In the Markan case, Mr Markan alleged that he was wrongly convicted and sentenced to four years jail for an act of grievous bodily harm (GBH). Mr Markan was found guilty of GBH after a jury found that he broke the arm of a former colleague while working at a resort on South Stradbroke Island.

From this conviction, a series of appeals, claims and applications were instituted by Mr Markan against the Bar Association of Queensland (BAQ), the Crime and Misconduct Commission, the Queensland Police Service and the Legal Services Commission. The allegations contained in the appeals, claims and applications included accusations such as:

  1. unlawful acts ‘indicating gross malice and ill will…affecting the whole society, eroding public confidence in the operation of the justice system’;2
  2. demands for public apologies from the BAQ; and
  3. demands for people associated with the BAQ to be sent to re-education facilities ‘where they be subjected to hard physical labour’.3

The Markan case is the third action instituted against the BAQ and relates to a purported ‘invoice’ from Mr Markan to BAQ.  The invoice had two components.  The first was described as the ‘non creative’ component for $500,000 which was noted to have been ‘graciously waved [sic]’.  The second was described as the ‘creative component’ for the ‘promotion of Bar Association of Queensland … as the most effective Mafia organisation in the world’.  That amount was $10,000,000.13.  The statement of claim alleged the parties reached an agreement, under which that sum was payable by BAQ to Mr Markan, ‘… by virtue of their conduct’.4

BAQ denied the existence of any agreement and argued that Mr Markan should be made the subject of a vexatious proceedings order or, in the alternative, that the claim and statement of claim be struck out for failing to clearly identify a cause of action.

Mr Markan then cross claimed that BAQ should be declared the vexatious litigant.

The characteristics of a vexatious litigant

The court recognised that there was a two stage test involved in this determination:

  1. whether the plaintiff had instituted vexatious proceedings; and
  2. whether the vexatious proceedings had been instituted frequently.
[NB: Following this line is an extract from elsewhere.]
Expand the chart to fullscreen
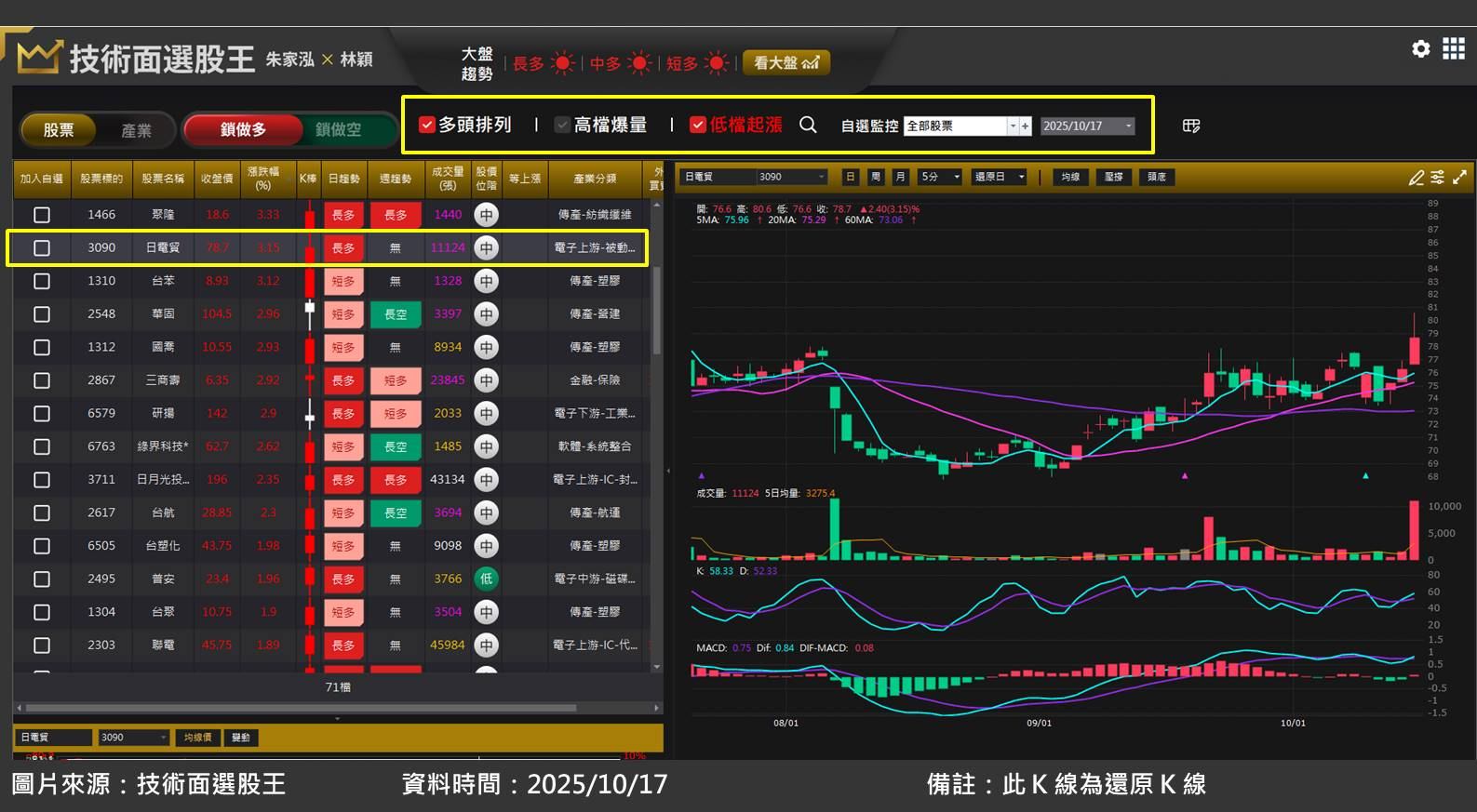 [x=1459, y=177]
With respect to the frequency aspect, it was considered that ‘frequently’ is a relative term to be considered in the context of litigation and may also include applications made within proceedings.5 Mr Markan had commenced a combined number of nine actions and appeals since 2010. The total number of claims, appeals and applications made by Mr Markan was considered to fall ‘fairly within the usual meaning of the word frequently’.6

The Court found the following factors were indicia that Mr Markan was a vexatious litigant:

  1. The claims had no basis in law.
  2. The claim for damages were extraordinarily high.
  3. The accusations against the defendants were unsubstantiated and very serious.
  4. All matters were appealed to the limit of the appeals process which involved the rerunning of arguments previously said to be without merit.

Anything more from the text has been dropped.